**TO BE DONE:** Pick out each line of the listing that contains the word "screenshot", and copy those lines.

**GIVEN RECORDS:**

start

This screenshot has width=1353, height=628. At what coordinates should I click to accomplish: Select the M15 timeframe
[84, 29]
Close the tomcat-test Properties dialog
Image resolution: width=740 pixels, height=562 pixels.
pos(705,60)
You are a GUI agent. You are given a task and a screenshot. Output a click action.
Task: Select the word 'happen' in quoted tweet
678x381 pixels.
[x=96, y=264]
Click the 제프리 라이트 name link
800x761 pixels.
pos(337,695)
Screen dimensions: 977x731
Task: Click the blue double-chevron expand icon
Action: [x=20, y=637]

end
start

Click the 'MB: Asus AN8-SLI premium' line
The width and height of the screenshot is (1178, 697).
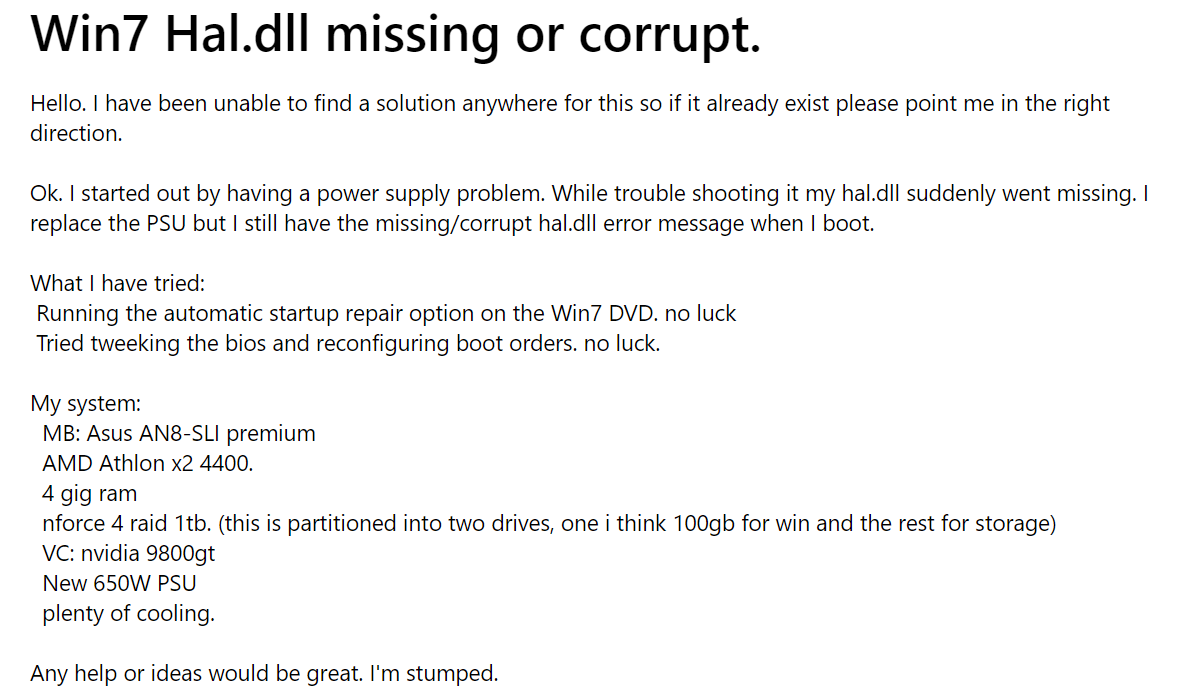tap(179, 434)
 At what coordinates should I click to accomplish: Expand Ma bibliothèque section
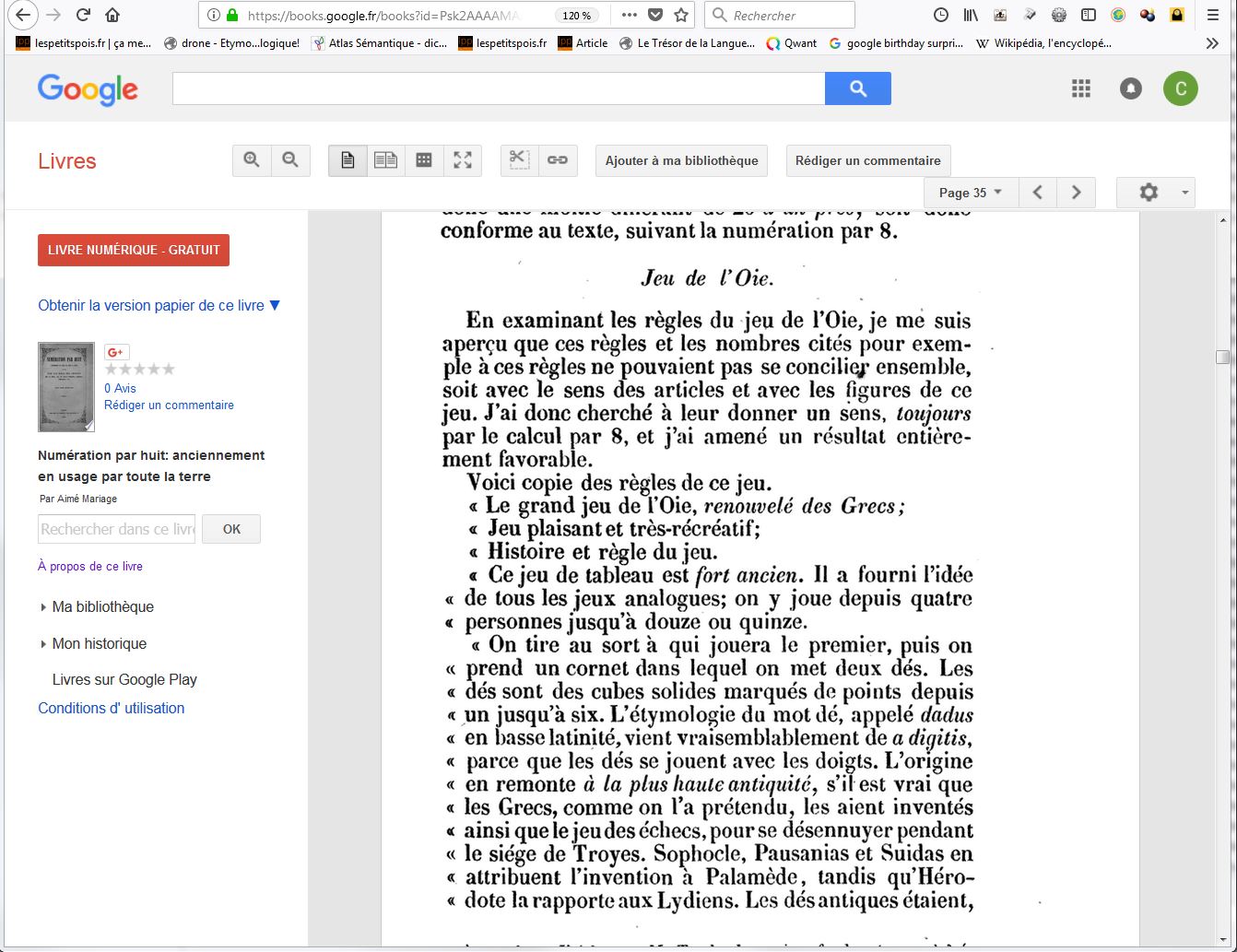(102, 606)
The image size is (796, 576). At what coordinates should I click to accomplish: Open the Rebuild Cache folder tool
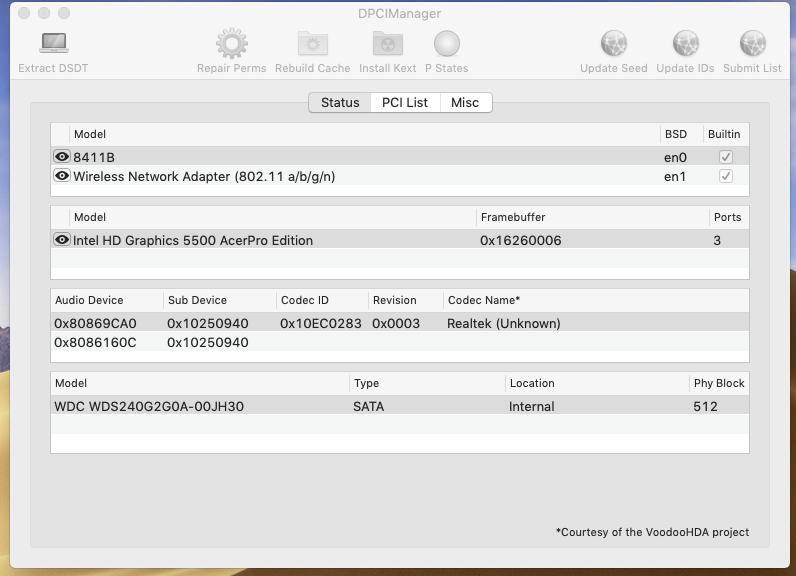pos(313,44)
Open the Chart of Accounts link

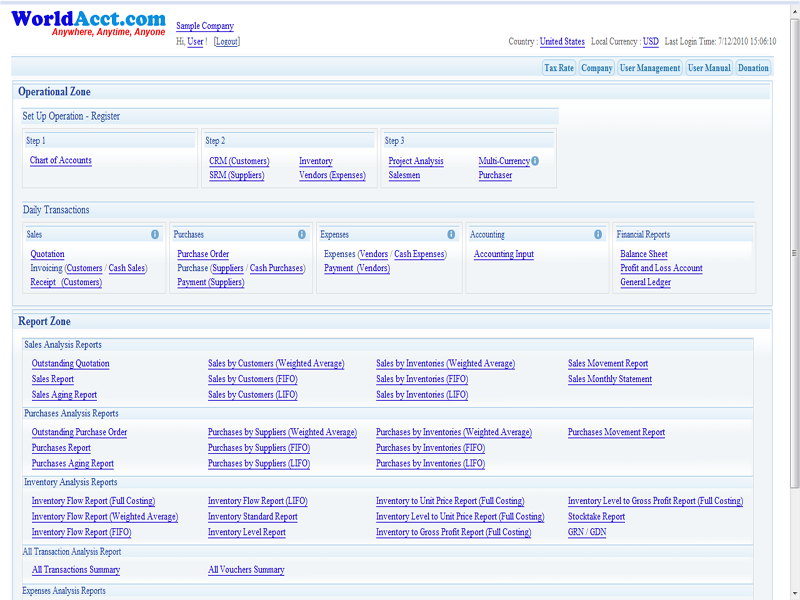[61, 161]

end
start

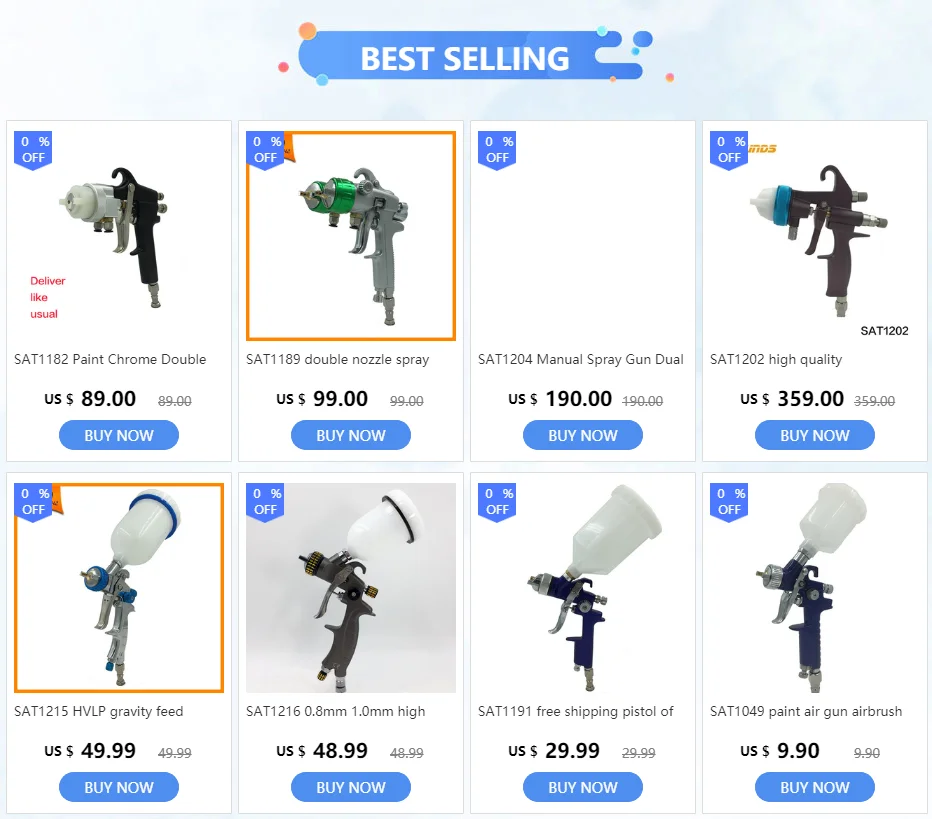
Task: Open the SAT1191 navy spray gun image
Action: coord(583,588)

end

**RESPONSE BELOW:**
This screenshot has width=1353, height=628. At what coordinates should I click to accomplish: Select the M15 timeframe
You are a GUI agent. You are given a task and a screenshot. Output a click action.
The width and height of the screenshot is (1178, 697).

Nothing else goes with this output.